• **Task to carry out**
Put the lines from the one containing "Click the Applica button" through the end of the entries into a JSON list of strings, one string per line, with blank lines omitted. Leave the pictures out of the list.

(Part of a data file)
★ ★ ★

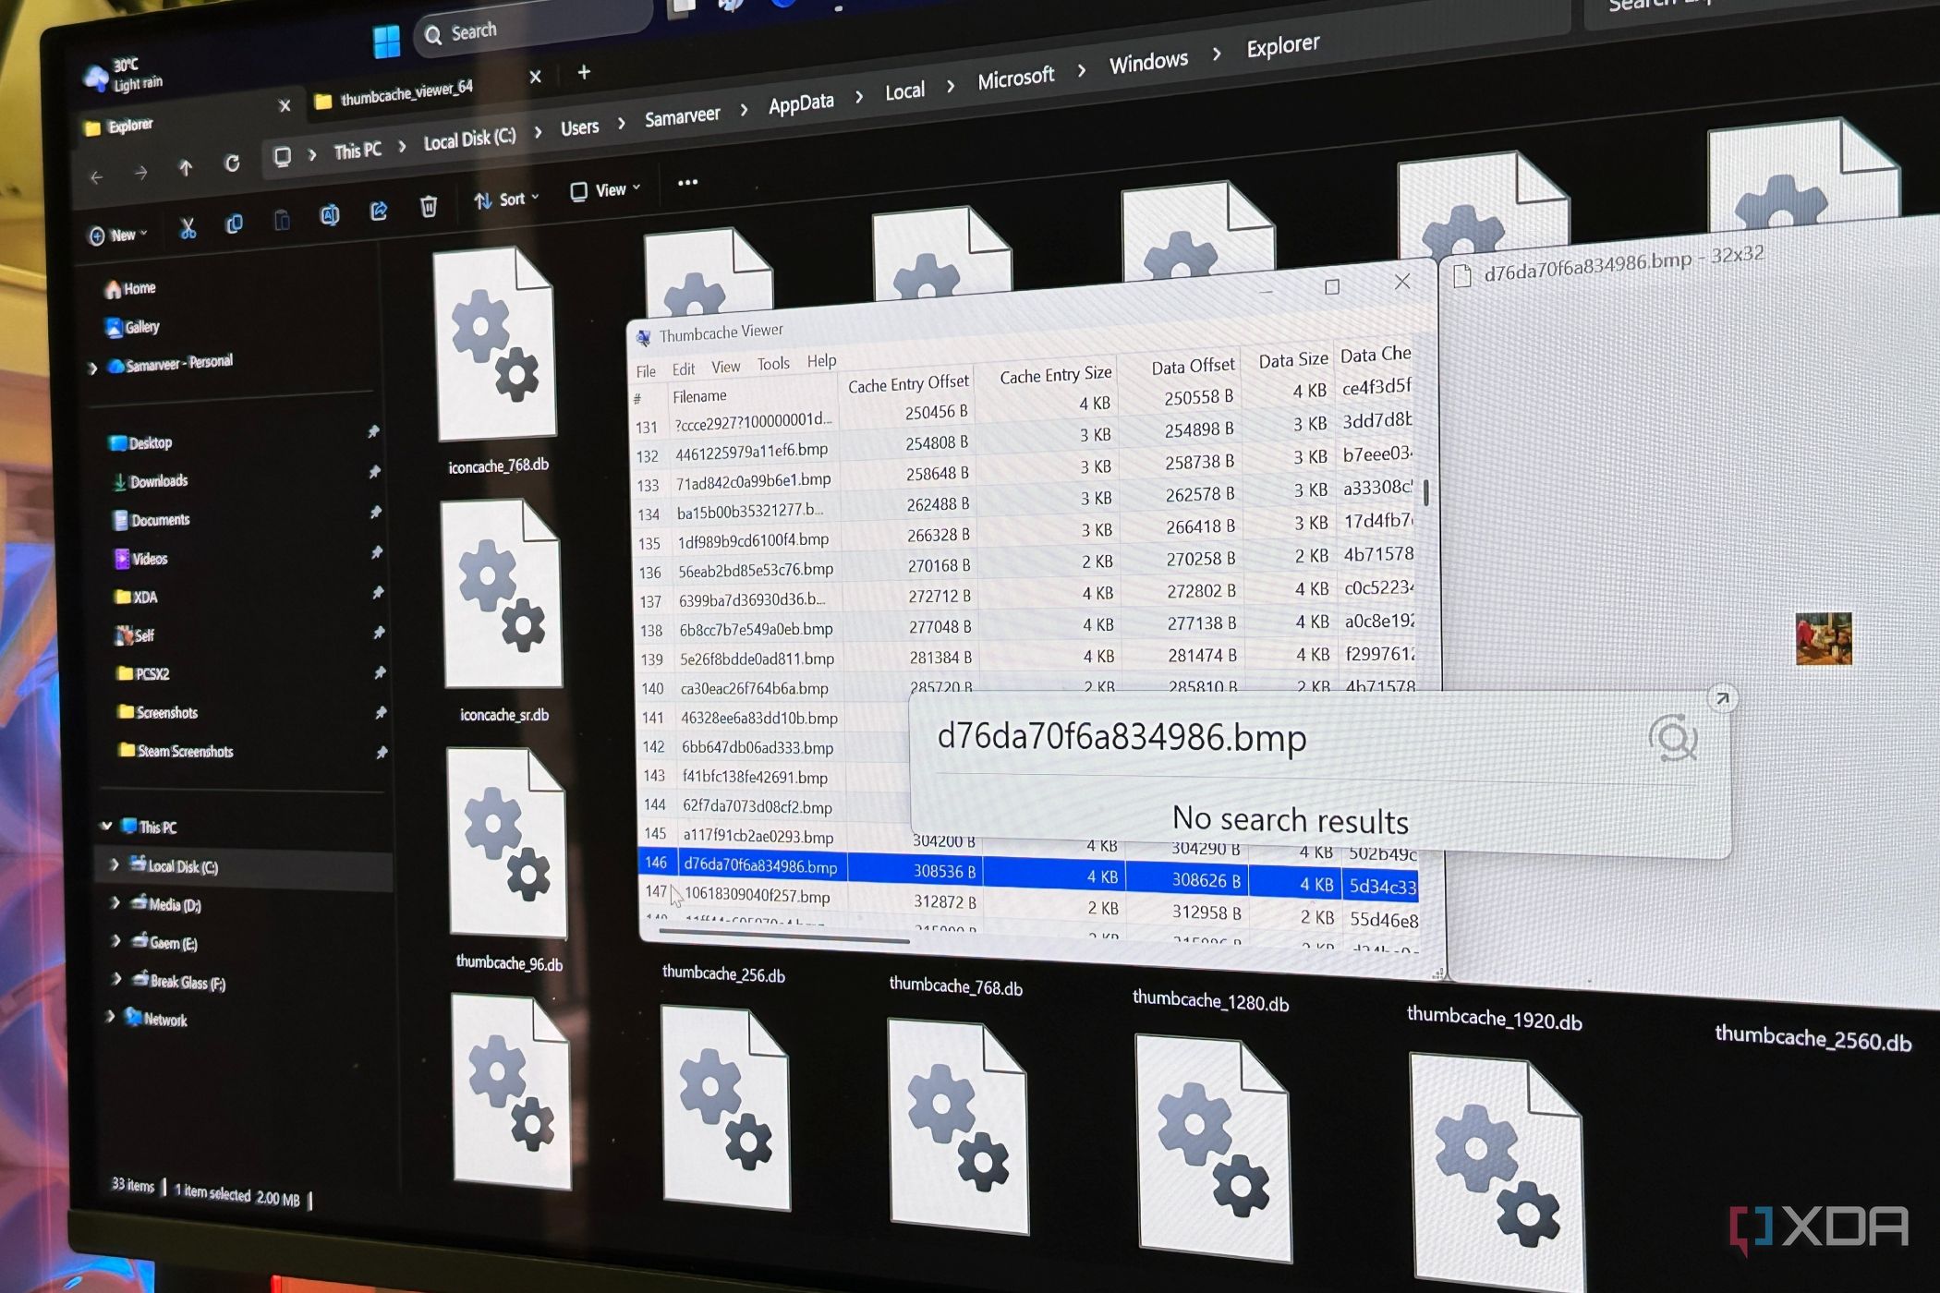The height and width of the screenshot is (1293, 1940).
Task: Click the Cut scissors icon
Action: pyautogui.click(x=188, y=227)
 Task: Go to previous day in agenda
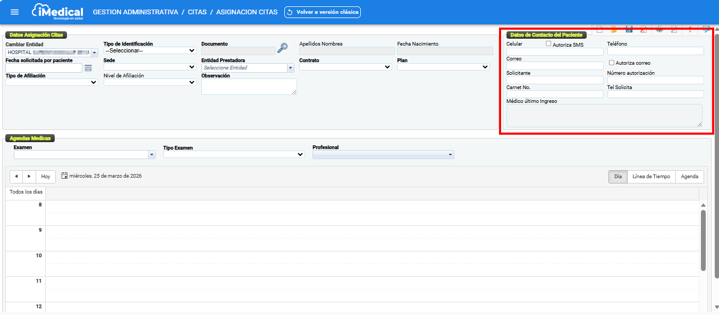[x=16, y=177]
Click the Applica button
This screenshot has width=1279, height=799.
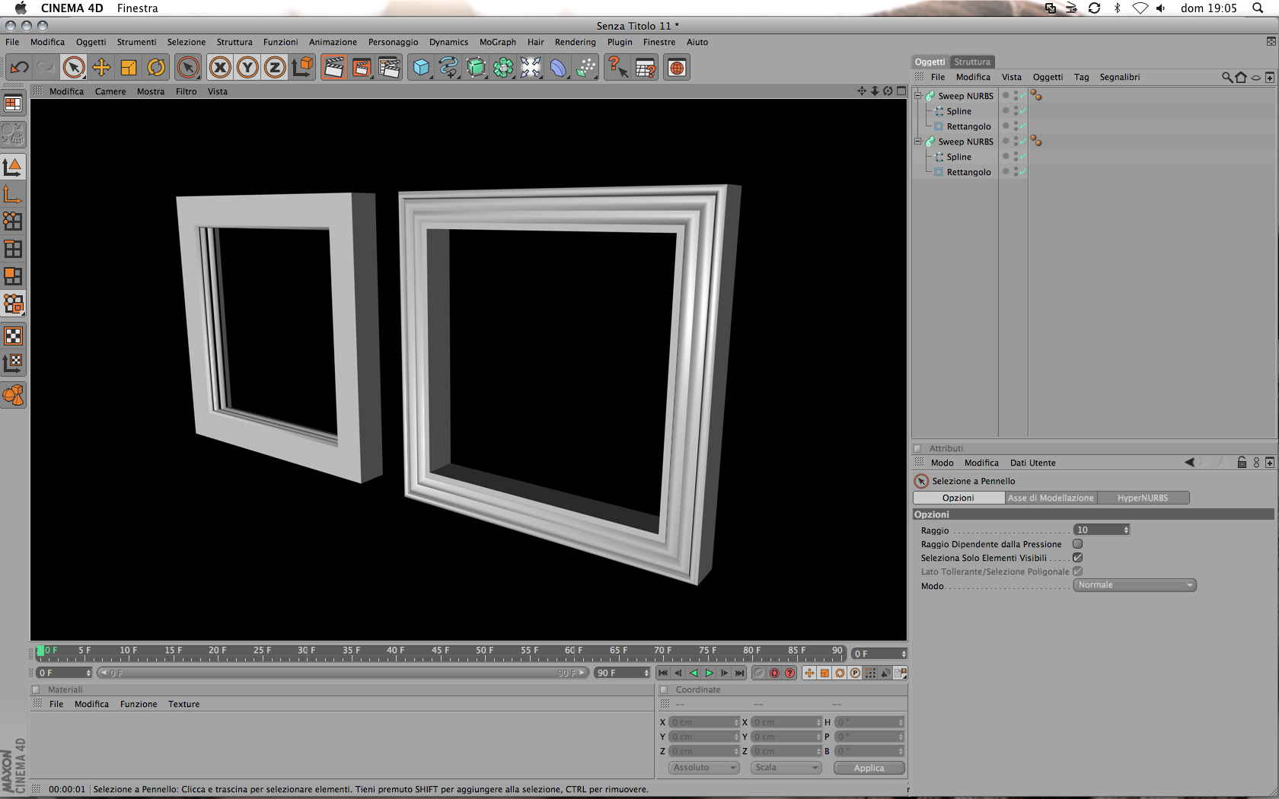[x=869, y=768]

★ ★ ★

• **Answer to this problem**
[
  "Click the Applica button",
  "This screenshot has width=1279, height=799.",
  "[x=869, y=768]"
]